The Dana Point 4th WSPH recommendations from 2008 led to a significant shift in PAH randomized control trial (RCT) design. Multiple recent trials using more clinically meaningful end-points (such as time to clinical worsening, death, or transplant instead of 6MWD) have led to improved confidence in, and adoption of, choices for therapeutic strategy and drug combinations. For all patients with PAH, activity within symptom limits is advised, and recent data affirm the benefits of supervised training across the spectrum of functional impairment²⁹.

Treatment of WHO group 1 PAH by targeting the nitric oxide, endothelin, and prostaglandin pathways has been standard since the 2003 Venice WSPH guidelines; no drugs targeting other pathways have been approved in the interim. The 6th WSPH task force has proposed a revised treatment algorithm (Figure 1) that can be summarized as follows:

Figure 1. Proposed algorithm for treatment of pulmonary arterial hypertension based on 6th World Symposium on Pulmonary Hypertension recommendations.

CCB, calcium channel blocker; ERA, endothelin receptor antagonist; NYHA, New York Heart Association; PDE5i, phosphodiesterase inhibitor.

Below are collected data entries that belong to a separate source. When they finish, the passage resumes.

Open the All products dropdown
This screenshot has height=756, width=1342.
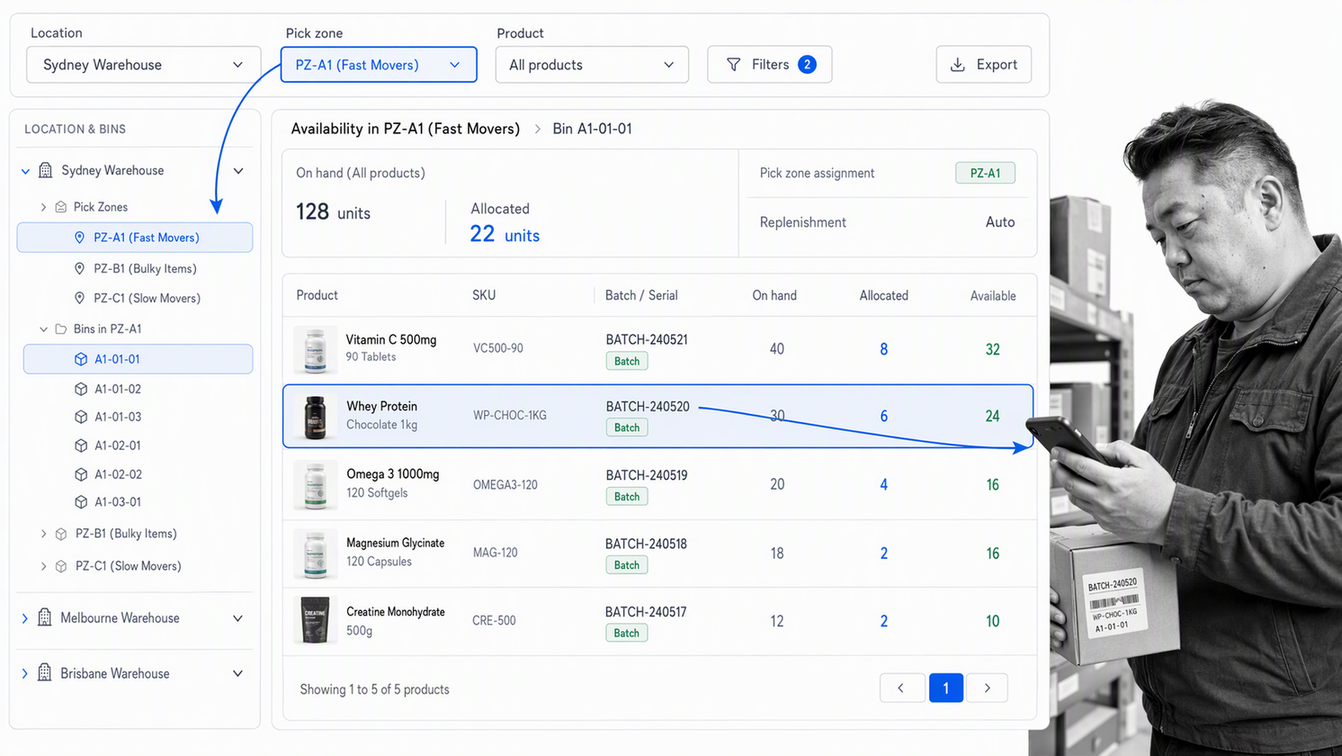pyautogui.click(x=592, y=65)
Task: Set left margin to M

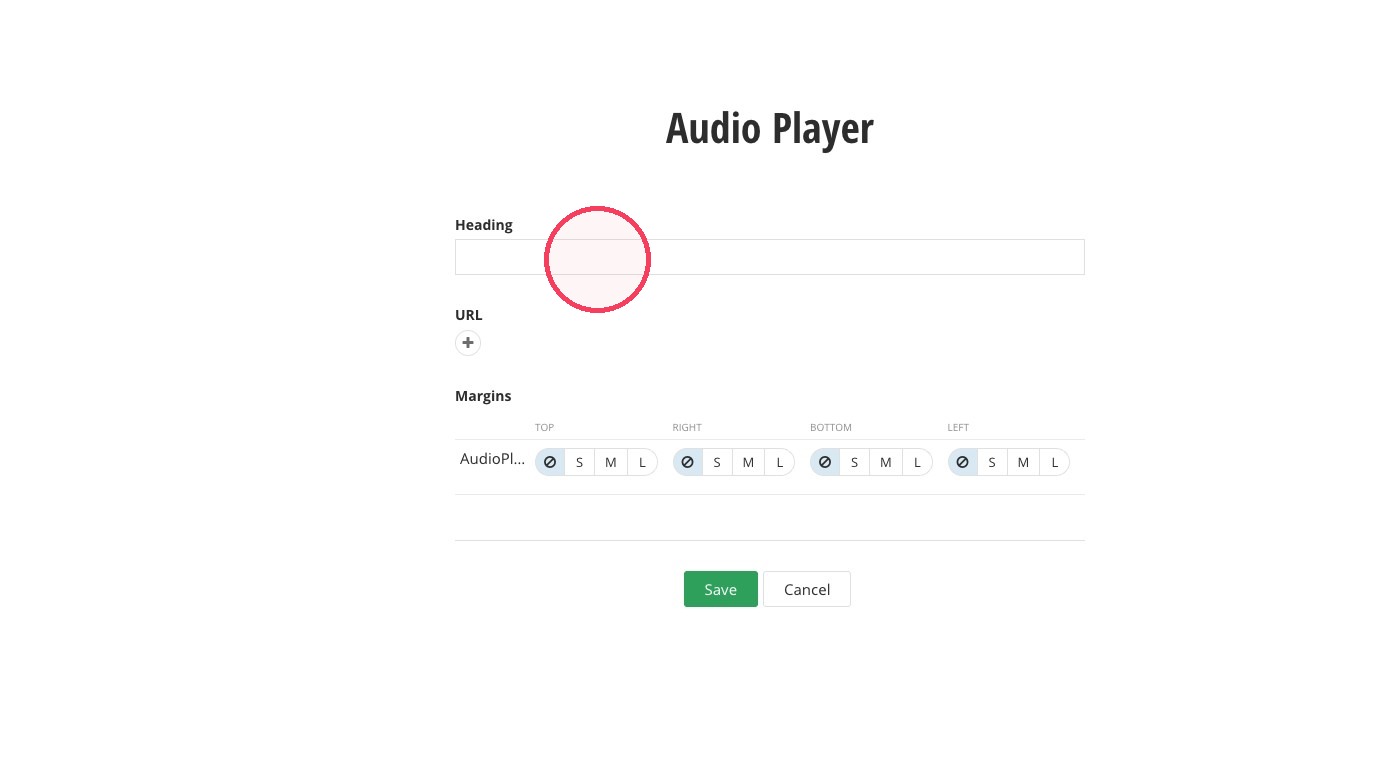Action: 1023,462
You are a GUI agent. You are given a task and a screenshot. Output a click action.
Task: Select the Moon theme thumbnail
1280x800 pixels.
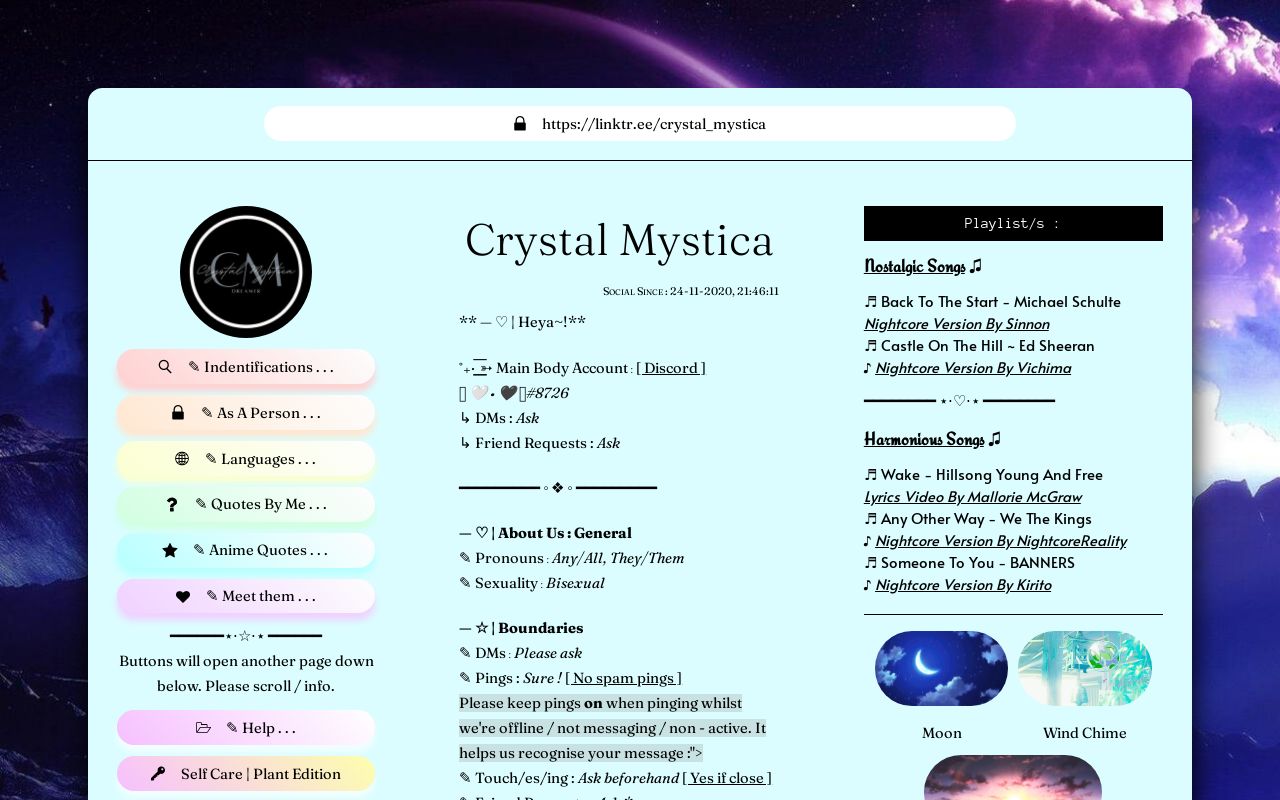941,668
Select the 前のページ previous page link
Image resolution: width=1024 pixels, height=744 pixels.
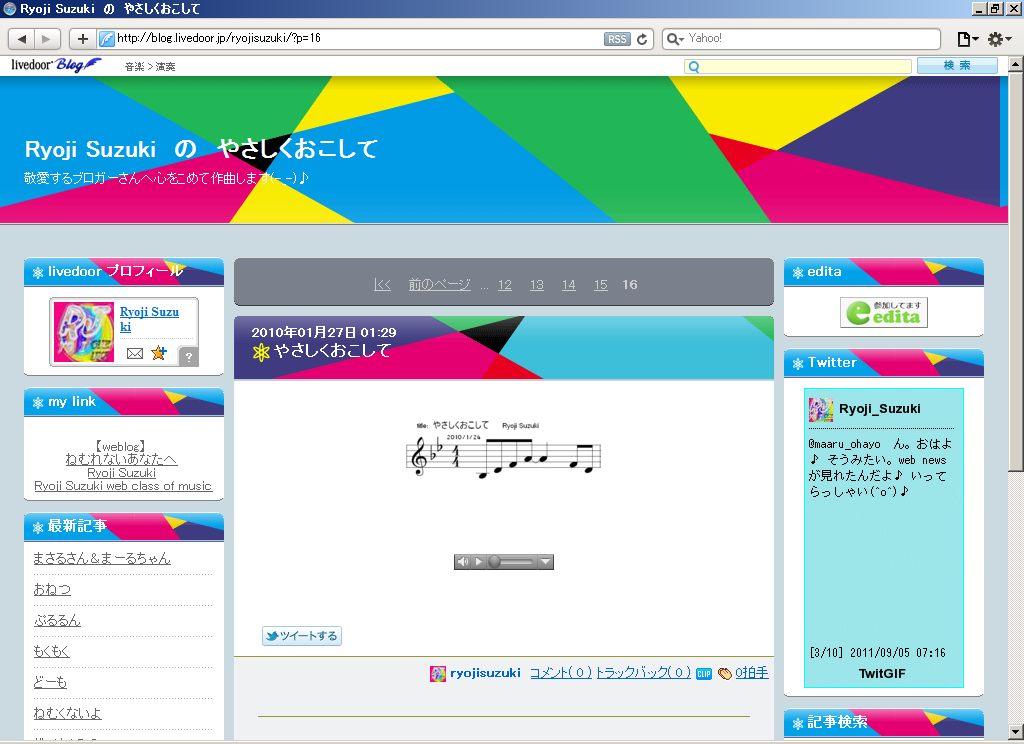click(439, 285)
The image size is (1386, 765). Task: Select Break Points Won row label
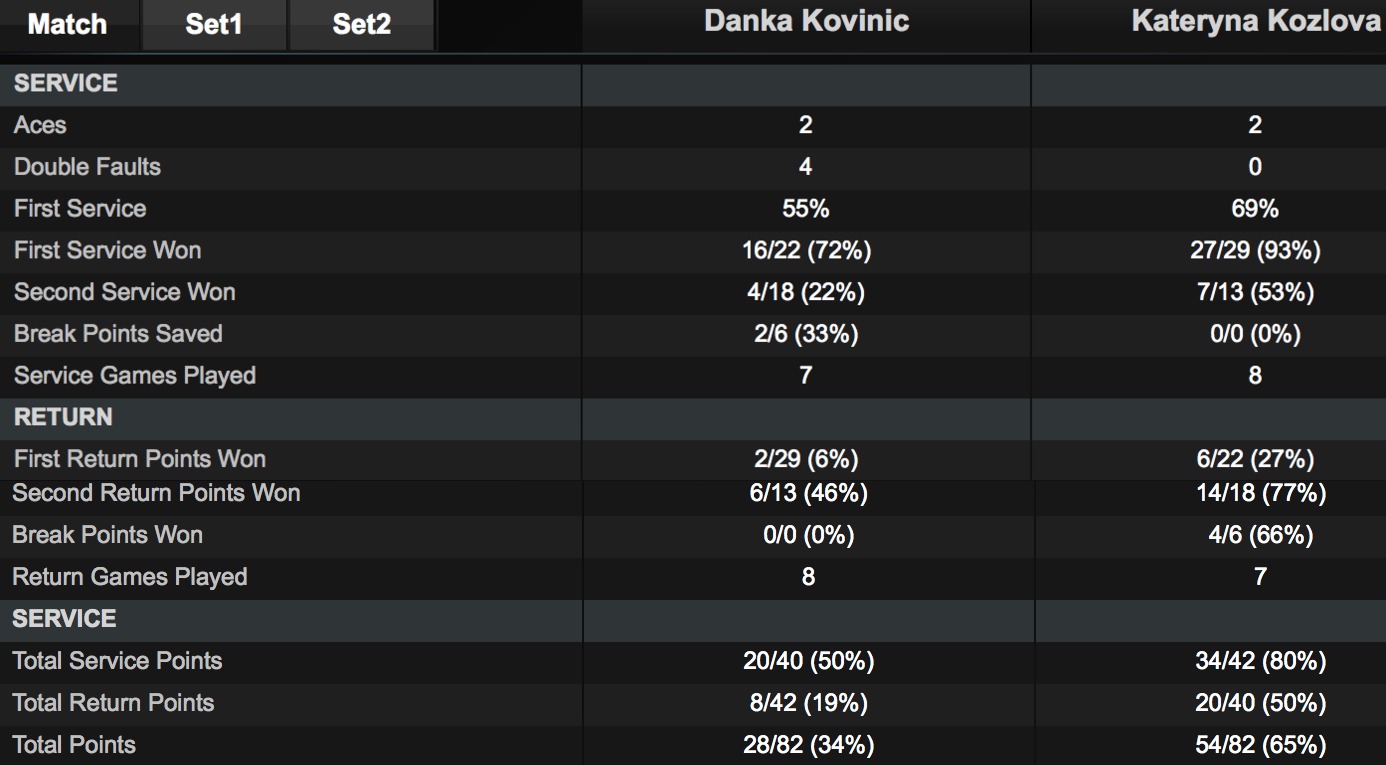point(107,535)
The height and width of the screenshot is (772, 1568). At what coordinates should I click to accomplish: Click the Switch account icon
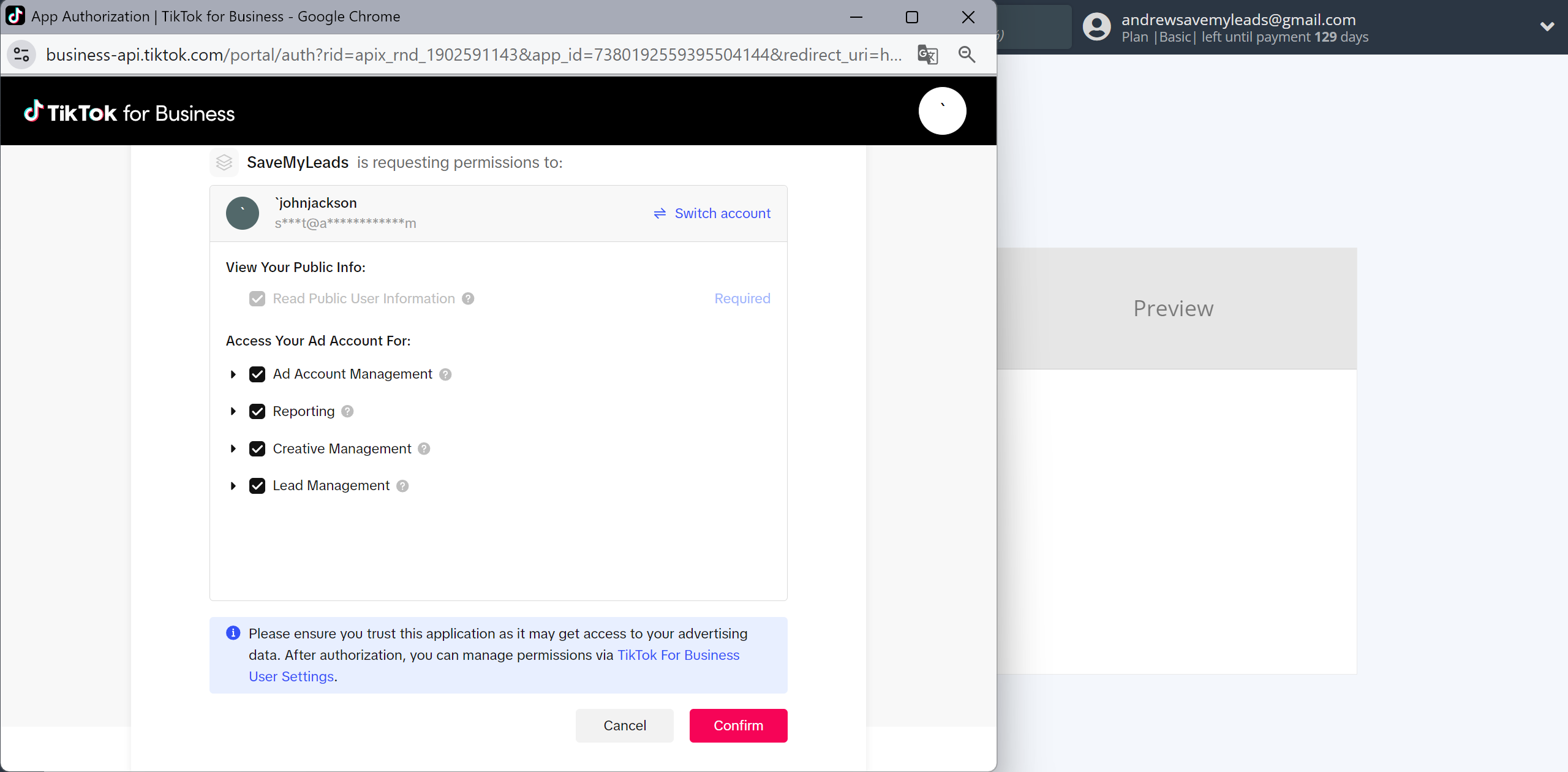pyautogui.click(x=661, y=213)
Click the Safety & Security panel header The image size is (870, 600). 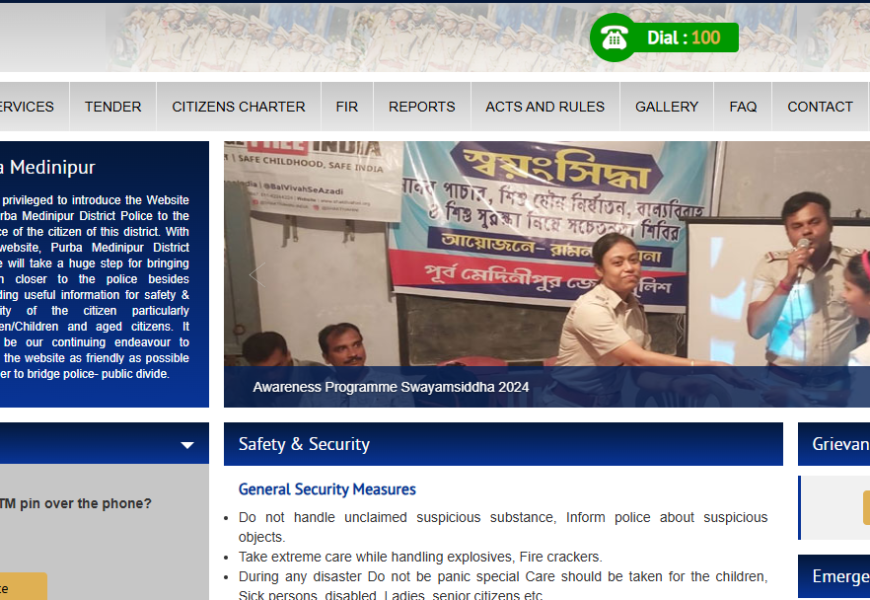point(502,444)
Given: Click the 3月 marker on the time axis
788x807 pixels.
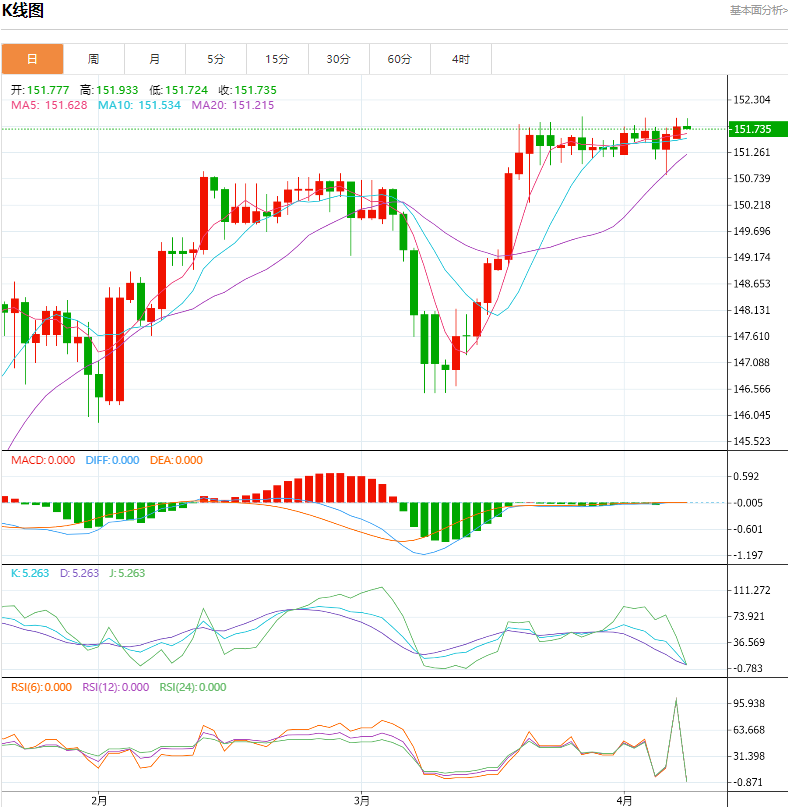Looking at the screenshot, I should (x=362, y=800).
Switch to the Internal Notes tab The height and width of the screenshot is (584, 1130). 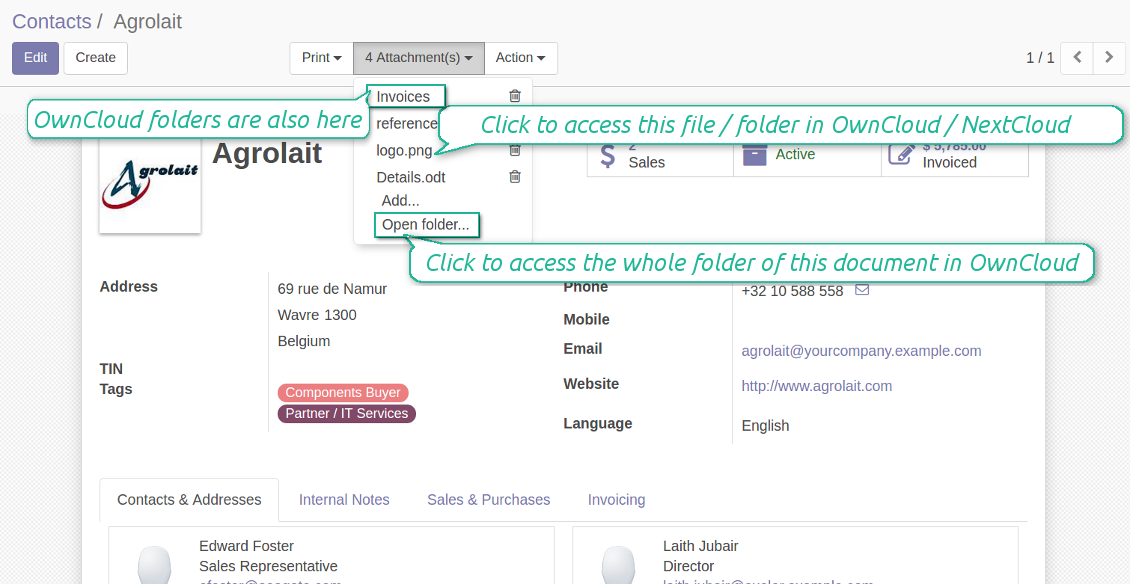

As data have accumulated from RCTs over the past decade, an increasing emphasis is being placed on upfront combination therapy. Longer-term data are needed to assess the cumulative impact of this strategy on long-term survival. With the drop in the mPAP criterion from 25 to 20 mm Hg, it is imperative that well-designed clinical trials be carried out to determine the impact on long-term outcomes with early intervention.